◆ RECORDED DATA:
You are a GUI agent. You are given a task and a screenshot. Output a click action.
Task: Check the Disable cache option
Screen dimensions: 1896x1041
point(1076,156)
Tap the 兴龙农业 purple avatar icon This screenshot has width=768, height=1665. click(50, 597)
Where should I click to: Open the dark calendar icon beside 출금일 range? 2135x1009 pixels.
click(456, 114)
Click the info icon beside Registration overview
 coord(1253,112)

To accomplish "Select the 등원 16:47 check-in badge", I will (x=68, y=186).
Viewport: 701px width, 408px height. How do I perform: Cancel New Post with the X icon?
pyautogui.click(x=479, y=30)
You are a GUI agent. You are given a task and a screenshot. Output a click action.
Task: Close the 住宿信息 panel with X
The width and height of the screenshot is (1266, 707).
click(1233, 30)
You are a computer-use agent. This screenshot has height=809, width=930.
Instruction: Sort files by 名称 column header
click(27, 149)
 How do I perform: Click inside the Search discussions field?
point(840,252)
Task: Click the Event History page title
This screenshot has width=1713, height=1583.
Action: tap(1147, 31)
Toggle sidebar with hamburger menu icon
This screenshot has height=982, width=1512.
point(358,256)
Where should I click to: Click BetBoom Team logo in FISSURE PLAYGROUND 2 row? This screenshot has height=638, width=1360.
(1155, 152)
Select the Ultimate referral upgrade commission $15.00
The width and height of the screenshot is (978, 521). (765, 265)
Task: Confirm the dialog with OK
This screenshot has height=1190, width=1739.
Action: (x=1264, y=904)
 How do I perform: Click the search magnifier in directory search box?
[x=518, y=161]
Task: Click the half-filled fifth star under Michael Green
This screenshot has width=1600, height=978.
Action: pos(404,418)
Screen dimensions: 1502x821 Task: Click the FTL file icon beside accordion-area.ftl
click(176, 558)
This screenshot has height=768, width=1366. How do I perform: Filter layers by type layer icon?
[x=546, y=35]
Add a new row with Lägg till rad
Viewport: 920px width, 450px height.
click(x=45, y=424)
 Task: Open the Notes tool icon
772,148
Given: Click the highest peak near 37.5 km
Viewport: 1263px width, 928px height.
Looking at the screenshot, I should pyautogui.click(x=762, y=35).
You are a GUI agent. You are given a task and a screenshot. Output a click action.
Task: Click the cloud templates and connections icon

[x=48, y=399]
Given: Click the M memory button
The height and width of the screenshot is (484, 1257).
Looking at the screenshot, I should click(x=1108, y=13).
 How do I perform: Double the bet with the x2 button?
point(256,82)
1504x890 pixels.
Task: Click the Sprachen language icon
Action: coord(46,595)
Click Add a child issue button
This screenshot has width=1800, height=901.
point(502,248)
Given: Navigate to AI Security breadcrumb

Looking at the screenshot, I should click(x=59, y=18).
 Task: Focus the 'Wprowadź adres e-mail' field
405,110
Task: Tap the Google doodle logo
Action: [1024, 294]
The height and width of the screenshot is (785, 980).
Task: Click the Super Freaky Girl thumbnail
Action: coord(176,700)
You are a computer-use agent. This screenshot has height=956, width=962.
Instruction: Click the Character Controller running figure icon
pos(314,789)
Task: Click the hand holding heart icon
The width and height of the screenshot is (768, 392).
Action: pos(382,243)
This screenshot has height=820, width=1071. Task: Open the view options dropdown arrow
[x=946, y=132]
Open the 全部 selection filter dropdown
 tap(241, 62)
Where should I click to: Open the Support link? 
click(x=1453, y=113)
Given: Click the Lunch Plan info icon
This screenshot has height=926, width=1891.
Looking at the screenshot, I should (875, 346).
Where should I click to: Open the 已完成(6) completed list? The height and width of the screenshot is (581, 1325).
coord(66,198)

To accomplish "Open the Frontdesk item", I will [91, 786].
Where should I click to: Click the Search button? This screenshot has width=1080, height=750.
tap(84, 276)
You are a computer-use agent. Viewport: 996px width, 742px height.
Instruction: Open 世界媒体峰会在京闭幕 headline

◆ REQUIRED WORK: Identify every line in the entries above that contains the string "pixels", and copy each one in full.

◆ ANSWER BELOW:
Where should I click to: Open the dark calendar icon beside 출금일 range? 2135x1009 pixels.
1504x890 pixels.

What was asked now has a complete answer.